This module checks DKIM signatures for emails scanned.
DKIM signatures can establish that this specific message has been signed by a trusted
relay. For example, if a message comes from
gmail.com then a valid DKIM signature
means that this message was definitely signed by
gmail.com (unless gmail.com private
key has been compromised, which is not a likewise case).
Rspamd can deal with many types of DKIM signatures and messages canonicalisation.
The major difficulty with DKIM are line endings: many MTA treat them differently which
leads to broken signatures. Basically, rspamd treats all line endings as
is compatible with the most of DKIM implementations.
DKIM module has several useful configuration options:
symbol_allow(string): symbol to insert in case of allow (default: ‘R_DKIM_ALLOW’)
symbol_reject(string): symbol to insert (default: ‘R_DKIM_REJECT’)
symbol_tempfail(string): symbol to insert in case of temporary fail (default: ‘R_DKIM_TEMPFAIL’)
symbol_permfail(string): symbol to insert in case of permanent failure (default: ‘R_DKIM_PERMFAIL’)
symbol_na(string): symbol to insert in case of no signing (default: ‘R_DKIM_NA’)

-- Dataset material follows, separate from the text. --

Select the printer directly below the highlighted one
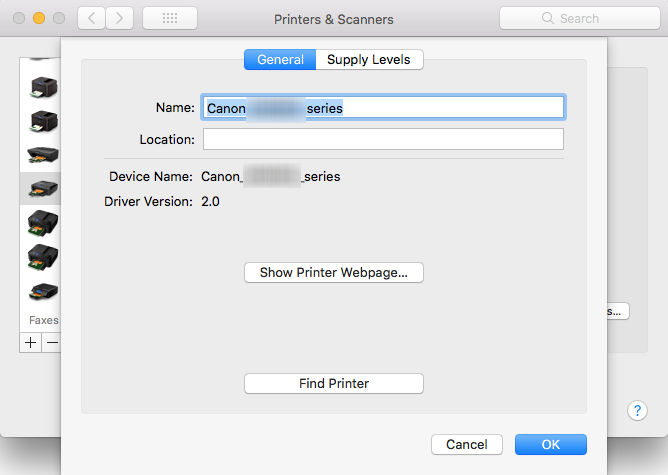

whitelist(map): map of whitelisted networks
domains(map): map of domains to check
strict_multiplier(number): multiplier for strict domains
time_jitter(number): jitter in seconds to allow time diff while checking
trusted_only(boolean): check signatures only for domains in ‘domains’ map
dkim_cache_size(number): cache up to 1000 of the most recent DKIM records
dkim_cache_expire(time): default max expire for an element in this cache
skip_multi(boolean): skip DKIM check for messages with multiple signatures
Please use dkim_signing module for DKIM signatures.